(Screenshot grounding data)

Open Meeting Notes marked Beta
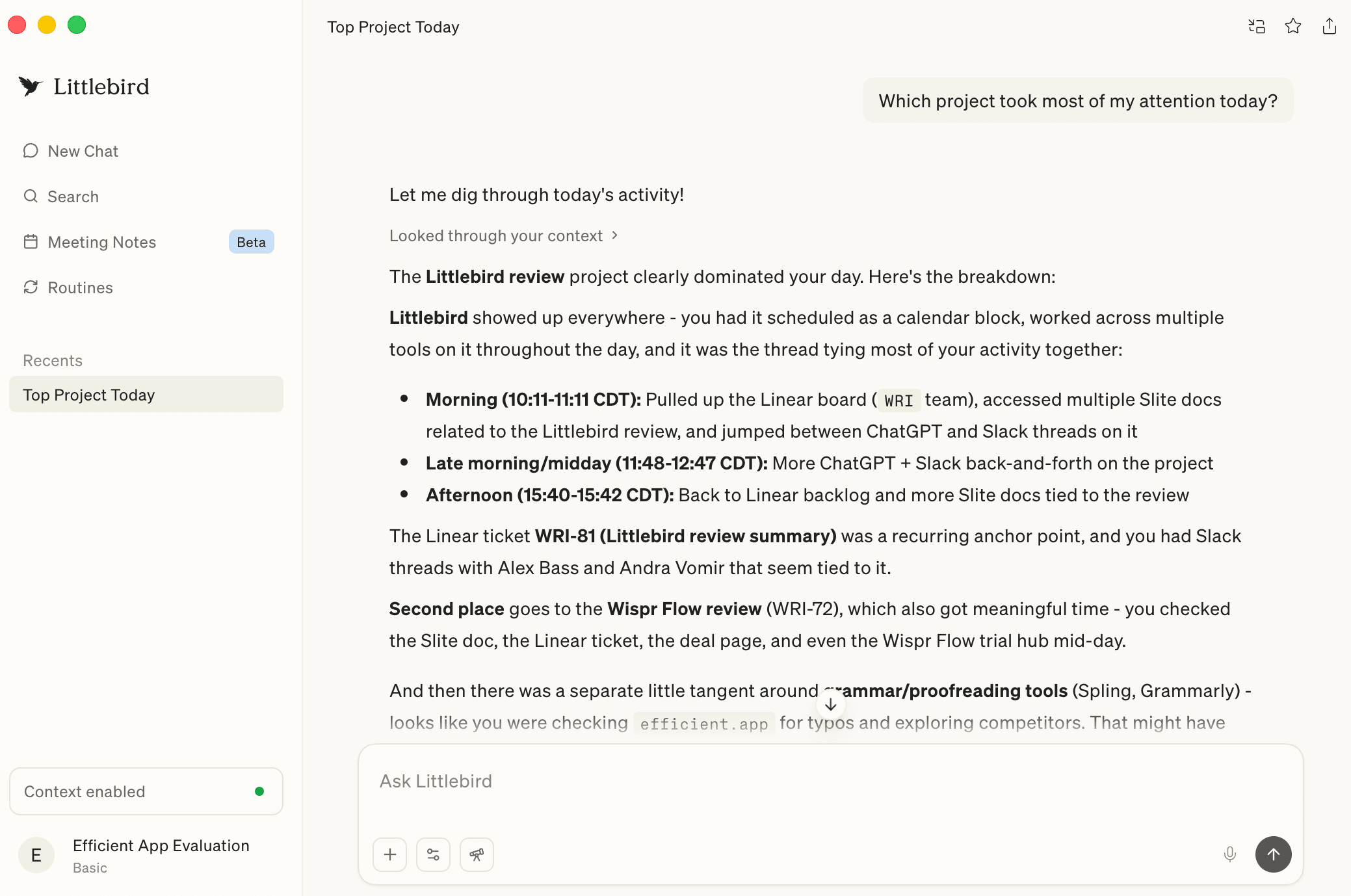 (x=101, y=242)
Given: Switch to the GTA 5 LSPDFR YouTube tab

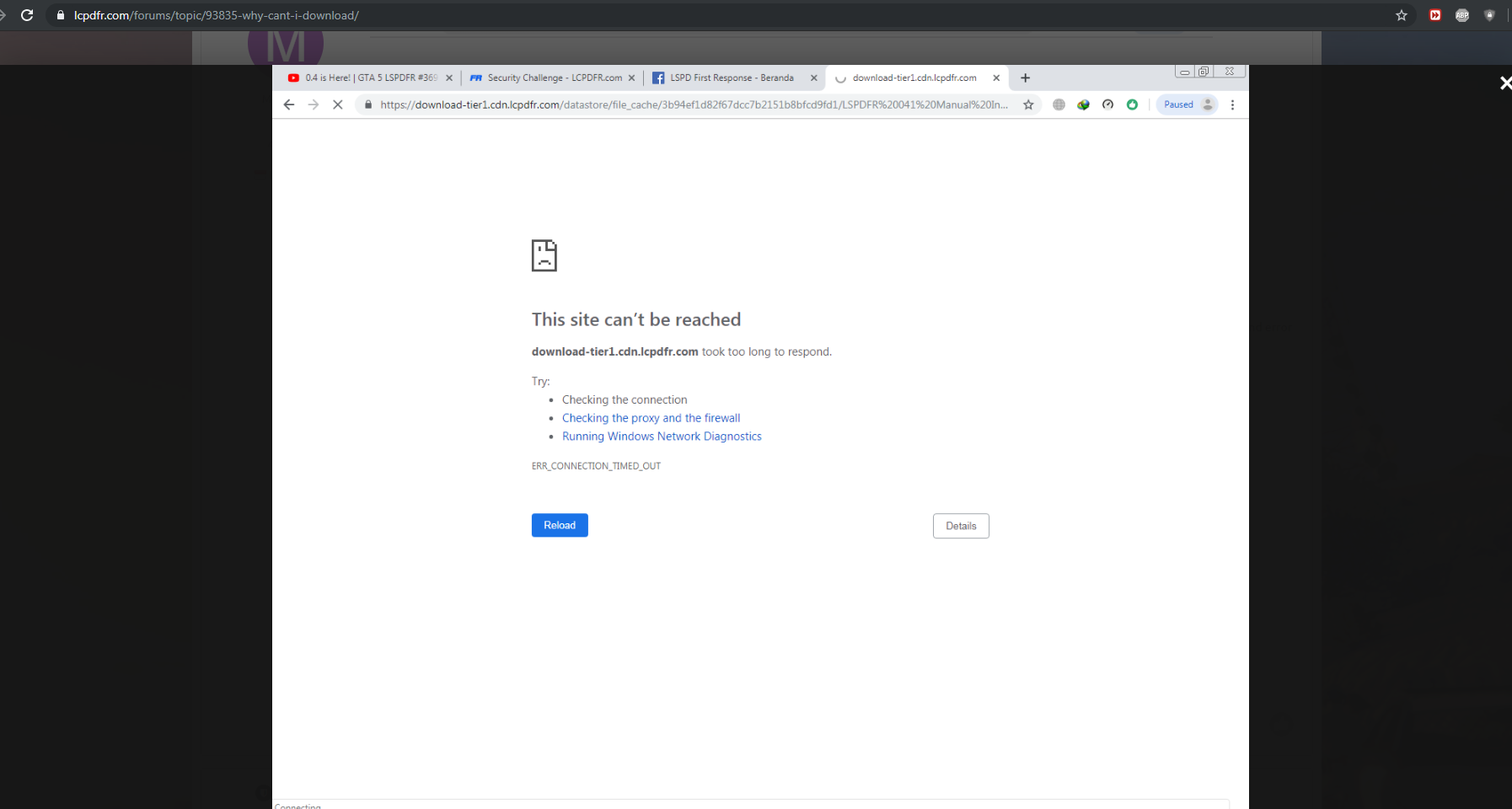Looking at the screenshot, I should coord(369,78).
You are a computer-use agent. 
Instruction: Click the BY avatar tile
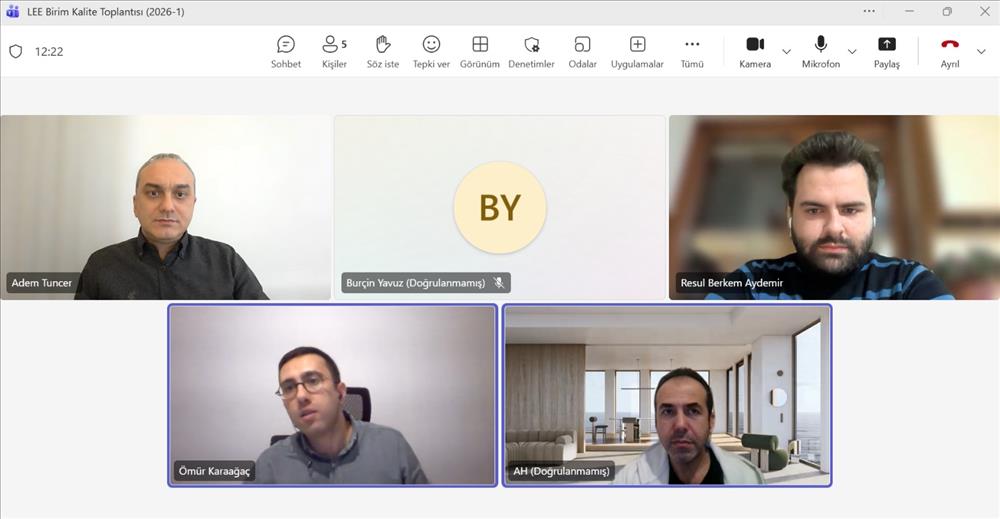tap(499, 207)
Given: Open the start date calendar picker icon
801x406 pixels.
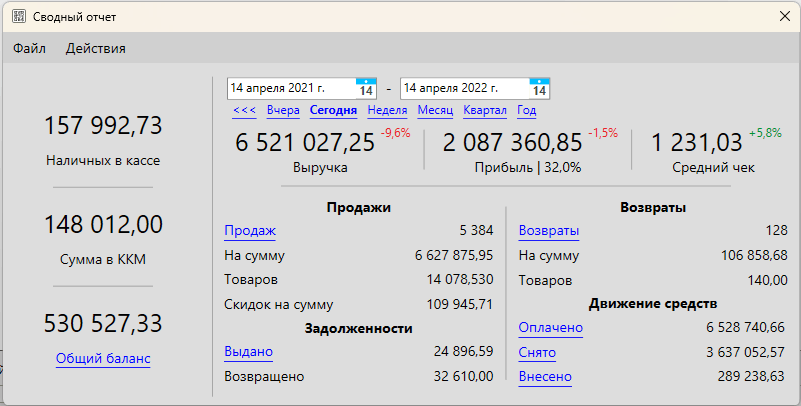Looking at the screenshot, I should pos(366,89).
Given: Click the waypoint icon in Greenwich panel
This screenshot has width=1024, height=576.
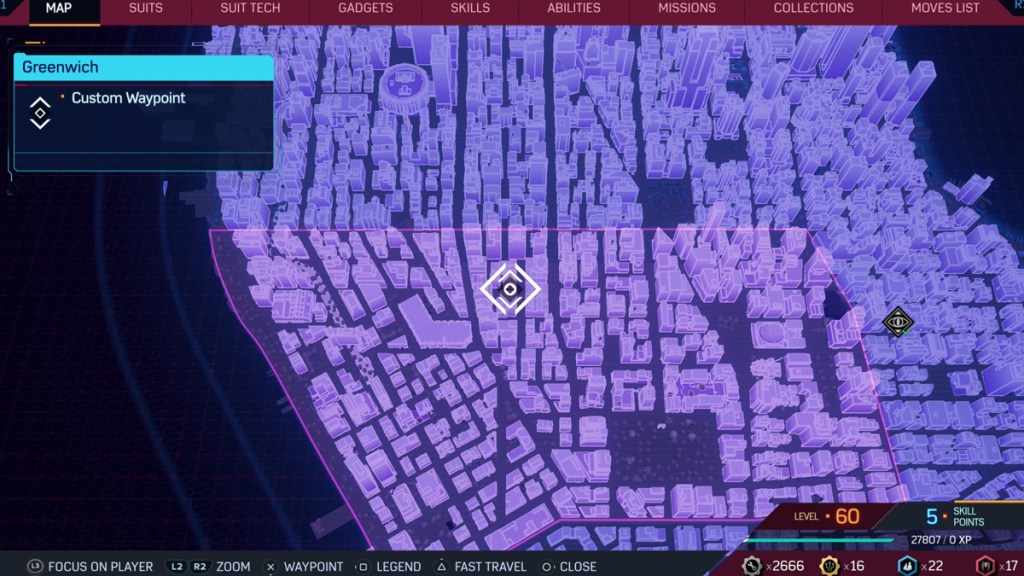Looking at the screenshot, I should point(40,113).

## What this task involves
A faithful copy of all the lines above is needed, with the pictures omitted.

## Answer section
Open Meeting Notes marked Beta
 (x=101, y=242)
Given: Switch to the GTA 5 LSPDFR YouTube tab

Looking at the screenshot, I should coord(369,78).
You are a computer-use agent. 
Instruction: Click the BY avatar tile
tap(499, 207)
Given: Open the start date calendar picker icon
801x406 pixels.
Looking at the screenshot, I should pos(366,89).
Given: Click the waypoint icon in Greenwich panel
This screenshot has width=1024, height=576.
Looking at the screenshot, I should point(40,113).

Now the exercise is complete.